The opening piece is a stylized portrait of the clan. Five heads float among green tropical plants against a black background; the two largest heads are the parents who emigrated from Colombia; two medium heads are the sons, born in the USA; a tiny girl's head is the American granddaughter, Isaac's daughter.

In the final works, the family paintings grow into elaborate genealogies, honoring uncles and aunts and cherishing the memories of those left behind.

The family portraits loom as large as landscapes in "Cosmic Dream of Unity, Quadriptych," a gigantic four-part painting of acrylic on canvas. The father's head floats above like a moon at one end, the children twinkle like stars at the other. But in the middle is the mother whose copious black hair cascades like a mountain range across the canvas. She's a giant mother earth, ferociously protecting countryside and kin.

An unrelated piece, "Seeds of Hope," is as optimistic as that powerful mother is. It's a massive vertical statue that stands like a totem pole in the middle of the room. Made out of plastic water jugs, painted a graphic black and white, it signals a way out of our troubles.

Water jugs save lives, of course and so do seeds that bear food. At the bottom of the totem pole—held in place by bricks reclaimed from an old Phoenix building—are seeds and pods from the moringa tree, a species the brothers raise in their Phoenix backyard.

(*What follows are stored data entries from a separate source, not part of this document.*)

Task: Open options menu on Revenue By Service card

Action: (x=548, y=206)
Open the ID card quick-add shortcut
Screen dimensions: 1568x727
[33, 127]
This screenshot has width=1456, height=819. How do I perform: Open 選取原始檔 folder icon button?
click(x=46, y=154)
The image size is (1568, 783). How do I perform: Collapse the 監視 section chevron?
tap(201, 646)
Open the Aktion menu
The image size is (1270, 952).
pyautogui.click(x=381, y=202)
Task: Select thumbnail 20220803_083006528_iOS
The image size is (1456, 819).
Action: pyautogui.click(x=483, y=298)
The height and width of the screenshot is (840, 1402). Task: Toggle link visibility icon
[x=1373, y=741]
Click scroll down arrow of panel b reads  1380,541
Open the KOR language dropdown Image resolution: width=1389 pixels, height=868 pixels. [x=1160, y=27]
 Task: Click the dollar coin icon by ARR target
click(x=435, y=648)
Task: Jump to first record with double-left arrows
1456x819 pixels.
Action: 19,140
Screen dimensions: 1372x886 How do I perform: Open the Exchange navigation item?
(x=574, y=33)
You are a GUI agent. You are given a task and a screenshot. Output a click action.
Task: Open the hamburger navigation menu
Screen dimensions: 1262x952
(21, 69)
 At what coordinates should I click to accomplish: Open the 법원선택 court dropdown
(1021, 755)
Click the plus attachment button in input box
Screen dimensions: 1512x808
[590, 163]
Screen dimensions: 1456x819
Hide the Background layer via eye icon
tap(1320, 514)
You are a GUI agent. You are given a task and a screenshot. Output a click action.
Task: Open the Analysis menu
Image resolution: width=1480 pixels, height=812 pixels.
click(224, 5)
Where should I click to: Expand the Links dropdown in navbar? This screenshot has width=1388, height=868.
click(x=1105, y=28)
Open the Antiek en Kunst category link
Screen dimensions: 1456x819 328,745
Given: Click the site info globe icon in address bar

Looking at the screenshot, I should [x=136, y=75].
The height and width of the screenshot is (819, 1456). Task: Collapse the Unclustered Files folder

The moringa is a symbol of resilience: every bit of the tree, from bark to leaves to roots, is edible, and it thrives even in the harsh droughts—and politics—of 21st-century Arizona.

The amiable artists have also included a video that clues us in to the spirited multicultural street life in their Union City birthplace. The video documents the pair painting a mural high up on the façade of a faded old building, rolling out their greens, splashing on their reds.

Down below, going up and down those streets, are kids on bikes, babies in carriages, a truck bearing fresh mangos. And a young boy gazing up at the painters, marveling at their art.